Posted 9/17/2022 1:10 AM (GMT 0)
Thejosephbear:
Sounds like you are doing much better, thanks to modern medicine.
My grandmother didn’t have the benefit of that there in the 1930s and 1940s so she was sent to a central state mental hospital 100 miles from her house where they had basically no effective medicine for bipolar (which is what I have) which would include her lows or depression and her highs or mania. Can you imagine?
But they did have high walls around the mental health facility.
While you go to a psychiatrist and your pharmacist for your scripts, she went into people’s medicine cabinets at whoever’s house she was visiting to try out their pills. It pills could treat other conditions, maybe one of those in the medicine cabinet could treat mania or maybe depression.
You know, to get that relief you and I take for granted.
So, let’s time travel back to days gone by when there was virtually no medicine for mental conditions and try to imagine what that was like.
As you curl up and watch your favorite TV show tonight in the comfort of your own home, picture being in her shoes: 100 miles from home, no effective medicine…or you’d probably want to change the channel on that one. Maybe a good sitcom. Have a good laugh. And don’t forget to take the medicine that she could only wish for.
So, I guess we need to be thankful and glad we were born into an era when there is medicine for our conditions. We’re just lucky, I guess.
You say, “How are you doing now panic attacks and anxiety? “
It was one of the roughest times of my life. I’m bipolar who had a nervous breakdown because of my refusal to go to a doctor. It wasn’t so much my refusal as it was my negative thinking and inability to solve problems due to my negative upbringing. I knew I was sick, I didn’t know which doctor in the yellow pages to go to, or, negative thinking.
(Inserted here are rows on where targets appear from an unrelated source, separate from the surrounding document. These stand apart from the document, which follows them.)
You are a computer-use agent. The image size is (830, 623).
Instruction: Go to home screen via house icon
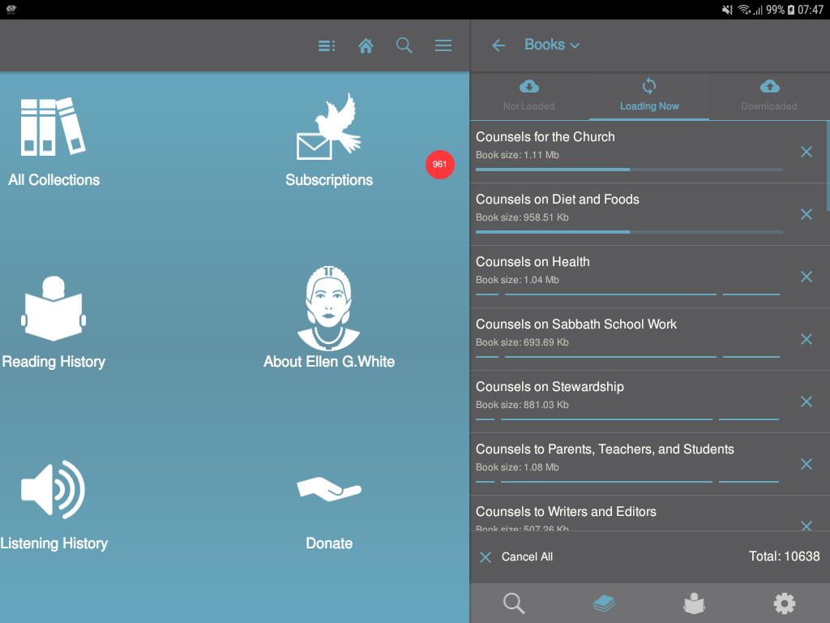(x=366, y=45)
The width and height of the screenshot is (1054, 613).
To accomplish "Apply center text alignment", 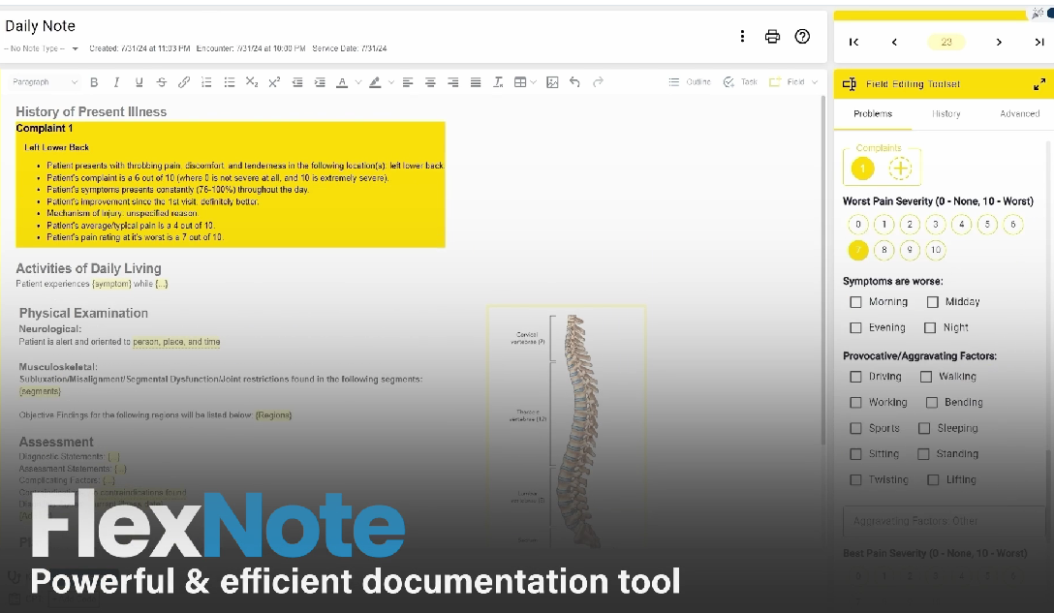I will tap(429, 82).

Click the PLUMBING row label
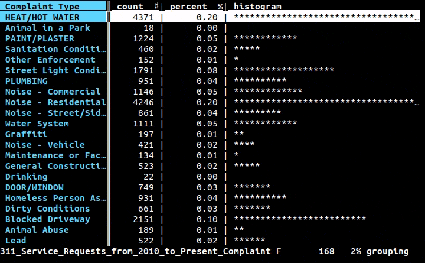point(27,81)
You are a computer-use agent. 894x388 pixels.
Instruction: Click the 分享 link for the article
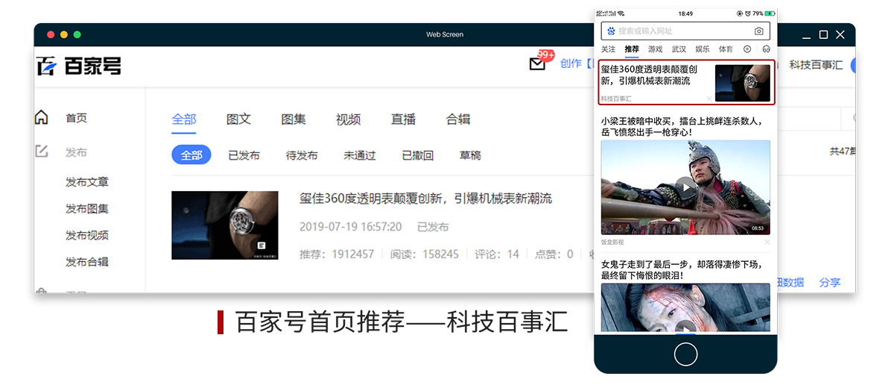(x=829, y=282)
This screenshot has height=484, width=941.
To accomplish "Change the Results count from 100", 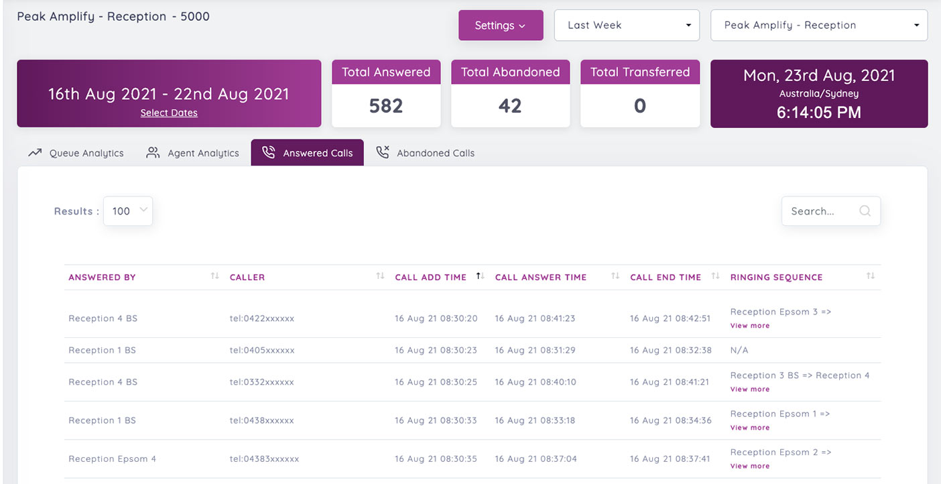I will [127, 210].
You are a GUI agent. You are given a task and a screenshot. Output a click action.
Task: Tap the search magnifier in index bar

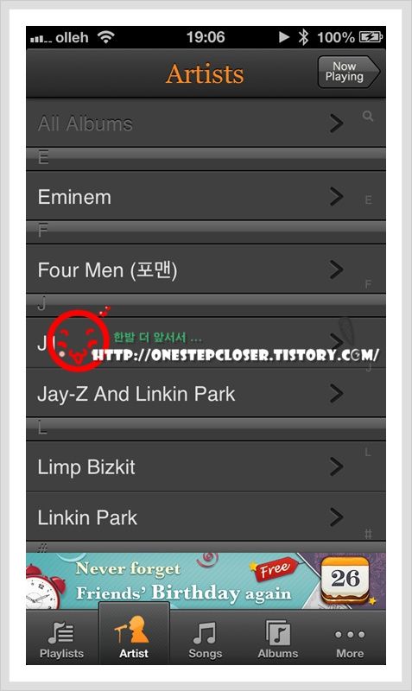coord(368,117)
So, I had a nervous breakdown. I had a mother who was a psychologist who knew a psychiatrist in her clinic, and he was at her beck and call, not mine. I was very angry, so to please her, he put me on an anti-psychotic, old style years ago, which froze my emotions, and my anger which was all he was worried about.
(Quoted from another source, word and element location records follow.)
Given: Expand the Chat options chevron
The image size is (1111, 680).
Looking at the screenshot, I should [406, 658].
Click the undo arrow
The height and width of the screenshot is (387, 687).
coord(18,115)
Well I went around like a zombie for months. Years later I got correctly dxed by a lay counselor who said, “I knew your uncle. He was bipolar and you probably are too.” So, then I got on the right meds.
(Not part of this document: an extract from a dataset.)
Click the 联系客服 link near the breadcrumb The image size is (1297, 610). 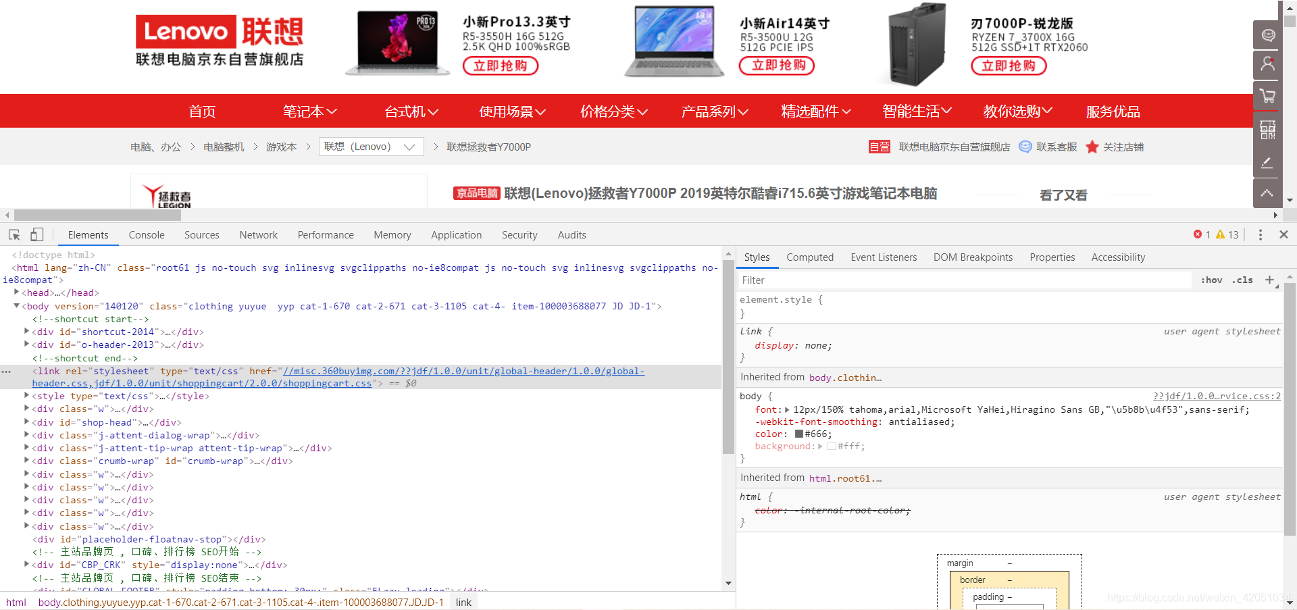(x=1055, y=147)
That has gotten me level for many years and I’m able to write this.
I’m on Mirtazapine anti-depressant and Lithium stabilizer which treats both sides of the bipolar, the depression and the mania. One medicine doesn’t treat both illnesses, although I’ve seen a recent TV ad for one that does treat both.
What helped me was reading a column that talked about being positive when trying to solve problems. It said, be positive going into the problem that you can solve it, which unleashes your unconscious to start working on it.
So now, before taking on a problem, I tell myself, “Think positive, think positive, think positive” to clear my mind of any hidden negative. Only then do I think about the problem.
The problem is often not the problem. My thinking (possibly negative) is often the biggest problem. So, I work on that for a few seconds before going into the problem.